Liesbet Hooghe
Liesbet Hooghe (born December 1, 1962, in Oudenaarde, Belgium) is a Belgian political scientist, currently serving as the W. R. Kenan Jr. Professor of Political Science at the University of North Carolina at Chapel Hill.[1] She is also a research fellow at the European University Institute, Florence. In a list of 400 top political scientists at Ph.D. granting institutions in the US, published in Political Science & Politics (January 2019), she was ranked as the fifth most-cited woman scholar in political science.[2]
Education
[edit]She graduated summa cum laude from Katholieke Universiteit Leuven with a Licentiate in Political Sciences in 1984, and received her Ph.D. in Political Science from KU Leuven in 1989. She was a Fulbright Postdoctoral Fellow at Cornell University in 1989–1990, and a postdoctoral fellow at Nuffield College, Oxford (1991–1994).[3]
Academic appointments and honors
[edit]Hooghe was appointed Assistant Professor at the University of Toronto in 1994, obtaining tenure in 1999. In 2000, she moved to the University of North Carolina at Chapel Hill. She was promoted to full professor in 2004, and appointed W.R. Kenan Jr. Distinguished Professor in 2011.[3] Between 2004 and 2016, she was also a chaired professor at the VU University of Amsterdam.[4]
She has held fellowships at the European University Institute, Florence, the Wissenschaftszentrum at Berlin, the Hanse Wissenschaftskolleg in Delmenhorst, the Freie Universität Berlin, and visiting professorships at Sciences Po, Pompeu Fabra, and the Vienna IHS. In 2012, she was inducted as a Foreign Member into the Royal Flemish Academy of Belgium for Science and the Arts.[3]
Publications and leadership
[edit]Hooghe has published several scholarly books, special journal issues, and many articles in the leading journals of political science.[3]

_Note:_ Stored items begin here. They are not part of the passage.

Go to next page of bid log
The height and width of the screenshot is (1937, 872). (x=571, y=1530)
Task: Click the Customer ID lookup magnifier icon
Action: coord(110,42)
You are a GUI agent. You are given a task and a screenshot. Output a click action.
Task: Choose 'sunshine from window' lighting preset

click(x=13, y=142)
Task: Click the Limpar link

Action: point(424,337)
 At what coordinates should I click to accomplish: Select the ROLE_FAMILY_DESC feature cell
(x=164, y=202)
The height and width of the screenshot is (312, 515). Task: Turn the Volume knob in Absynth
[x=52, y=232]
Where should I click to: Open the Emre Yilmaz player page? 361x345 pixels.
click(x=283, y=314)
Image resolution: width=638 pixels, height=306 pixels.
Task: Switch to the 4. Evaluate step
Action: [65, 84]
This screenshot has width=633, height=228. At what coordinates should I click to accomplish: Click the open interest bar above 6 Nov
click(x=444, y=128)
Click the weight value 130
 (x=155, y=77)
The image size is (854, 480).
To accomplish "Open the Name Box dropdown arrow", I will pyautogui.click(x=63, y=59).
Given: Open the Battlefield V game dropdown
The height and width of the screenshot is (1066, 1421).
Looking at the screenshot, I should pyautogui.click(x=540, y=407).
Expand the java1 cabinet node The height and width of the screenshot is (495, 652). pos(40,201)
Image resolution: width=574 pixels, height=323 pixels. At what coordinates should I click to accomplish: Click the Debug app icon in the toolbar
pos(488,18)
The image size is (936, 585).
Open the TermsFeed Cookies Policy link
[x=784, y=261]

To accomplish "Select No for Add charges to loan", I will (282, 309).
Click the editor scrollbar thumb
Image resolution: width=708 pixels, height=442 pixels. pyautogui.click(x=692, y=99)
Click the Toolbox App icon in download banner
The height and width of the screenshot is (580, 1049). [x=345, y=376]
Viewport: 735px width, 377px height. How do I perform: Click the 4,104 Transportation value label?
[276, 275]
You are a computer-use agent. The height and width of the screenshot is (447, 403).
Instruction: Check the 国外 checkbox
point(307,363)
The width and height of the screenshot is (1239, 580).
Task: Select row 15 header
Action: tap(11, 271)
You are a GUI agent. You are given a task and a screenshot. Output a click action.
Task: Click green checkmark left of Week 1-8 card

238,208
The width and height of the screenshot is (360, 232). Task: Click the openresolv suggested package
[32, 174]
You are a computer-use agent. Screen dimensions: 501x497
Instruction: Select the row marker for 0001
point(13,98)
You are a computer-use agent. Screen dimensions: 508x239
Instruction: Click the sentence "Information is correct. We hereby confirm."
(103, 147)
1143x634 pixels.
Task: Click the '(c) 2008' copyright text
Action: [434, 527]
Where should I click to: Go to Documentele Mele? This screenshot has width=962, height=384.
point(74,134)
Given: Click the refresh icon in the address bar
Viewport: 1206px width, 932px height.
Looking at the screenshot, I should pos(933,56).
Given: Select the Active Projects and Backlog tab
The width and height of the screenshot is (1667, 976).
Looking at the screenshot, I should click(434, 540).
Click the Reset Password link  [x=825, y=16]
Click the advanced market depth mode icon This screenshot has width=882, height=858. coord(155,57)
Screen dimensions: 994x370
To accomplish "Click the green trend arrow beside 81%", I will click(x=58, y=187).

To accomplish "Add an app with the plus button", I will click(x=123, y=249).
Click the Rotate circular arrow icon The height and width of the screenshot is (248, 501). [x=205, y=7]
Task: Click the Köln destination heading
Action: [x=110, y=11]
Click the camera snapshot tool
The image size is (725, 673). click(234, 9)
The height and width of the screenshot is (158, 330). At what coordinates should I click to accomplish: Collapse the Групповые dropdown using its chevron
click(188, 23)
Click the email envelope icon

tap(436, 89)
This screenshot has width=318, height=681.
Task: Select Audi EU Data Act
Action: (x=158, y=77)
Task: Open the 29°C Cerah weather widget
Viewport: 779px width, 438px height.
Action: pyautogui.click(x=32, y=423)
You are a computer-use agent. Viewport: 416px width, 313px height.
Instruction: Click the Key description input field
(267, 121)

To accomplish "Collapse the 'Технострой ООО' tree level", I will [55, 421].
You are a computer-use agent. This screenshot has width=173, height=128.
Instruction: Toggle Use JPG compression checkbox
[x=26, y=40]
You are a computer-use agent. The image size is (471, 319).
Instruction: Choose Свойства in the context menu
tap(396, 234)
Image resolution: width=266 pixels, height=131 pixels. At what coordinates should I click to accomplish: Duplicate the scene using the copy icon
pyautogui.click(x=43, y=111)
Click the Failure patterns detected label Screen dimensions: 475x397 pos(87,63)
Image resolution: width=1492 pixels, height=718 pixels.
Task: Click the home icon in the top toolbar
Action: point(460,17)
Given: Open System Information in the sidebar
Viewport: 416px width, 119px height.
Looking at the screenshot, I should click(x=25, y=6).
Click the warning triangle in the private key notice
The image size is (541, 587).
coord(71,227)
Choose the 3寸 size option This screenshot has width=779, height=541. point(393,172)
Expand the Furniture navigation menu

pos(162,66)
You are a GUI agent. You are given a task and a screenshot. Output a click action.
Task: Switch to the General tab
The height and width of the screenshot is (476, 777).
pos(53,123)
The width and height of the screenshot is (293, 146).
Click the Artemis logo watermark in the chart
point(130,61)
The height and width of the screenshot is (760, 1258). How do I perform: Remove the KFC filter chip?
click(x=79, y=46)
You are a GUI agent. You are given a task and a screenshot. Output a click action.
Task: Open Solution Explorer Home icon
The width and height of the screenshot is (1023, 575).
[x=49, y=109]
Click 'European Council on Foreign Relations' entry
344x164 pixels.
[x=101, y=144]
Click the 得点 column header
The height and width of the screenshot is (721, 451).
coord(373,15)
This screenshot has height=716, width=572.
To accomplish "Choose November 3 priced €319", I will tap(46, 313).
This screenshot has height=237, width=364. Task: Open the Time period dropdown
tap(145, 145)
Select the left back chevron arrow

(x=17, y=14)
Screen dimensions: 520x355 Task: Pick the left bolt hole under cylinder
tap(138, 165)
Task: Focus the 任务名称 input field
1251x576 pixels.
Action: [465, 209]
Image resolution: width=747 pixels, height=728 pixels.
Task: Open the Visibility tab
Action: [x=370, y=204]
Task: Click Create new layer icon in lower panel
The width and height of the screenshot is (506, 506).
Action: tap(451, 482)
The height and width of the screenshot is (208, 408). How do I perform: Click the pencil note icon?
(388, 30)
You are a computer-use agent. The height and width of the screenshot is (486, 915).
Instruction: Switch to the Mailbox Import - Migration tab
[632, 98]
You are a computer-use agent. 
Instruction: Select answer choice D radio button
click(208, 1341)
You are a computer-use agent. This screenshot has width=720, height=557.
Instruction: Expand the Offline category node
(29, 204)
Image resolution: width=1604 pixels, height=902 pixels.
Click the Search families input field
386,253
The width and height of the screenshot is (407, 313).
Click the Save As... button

She served as Chair of the European Union Studies Association (2007–2009), and was Chair of the European Politics & Society Section of the American Political Science Association (2003–2006). She received the Alexander von Humboldt Research Fellowship (2002–2003), Jean Monnet Fellowships (1996–1997; 2002–2003 declined), a Fellowship at the Hanse Institute for Advanced Study (2007–2008), and a Fellowship at the Research Center of the Free University of Berlin (2010–2011).[3] In 2017, she was awarded the Daniel J. Elazar Distinguished Federalism Award from the American Political Science Association.
Personal life
[edit]Hooghe is married to fellow political scientist Gary Marks.[5]
Recent research
[edit]Her academic reputation rests primarily on her conception of "multilevel governance"—how government is organized from the local to the global level. She has written extensively on the European Union and on sub-national government[6] and her publications have been translated in French,[7] German,[8] Spanish, Italian, Romanian, Swedish, and Chinese.[9]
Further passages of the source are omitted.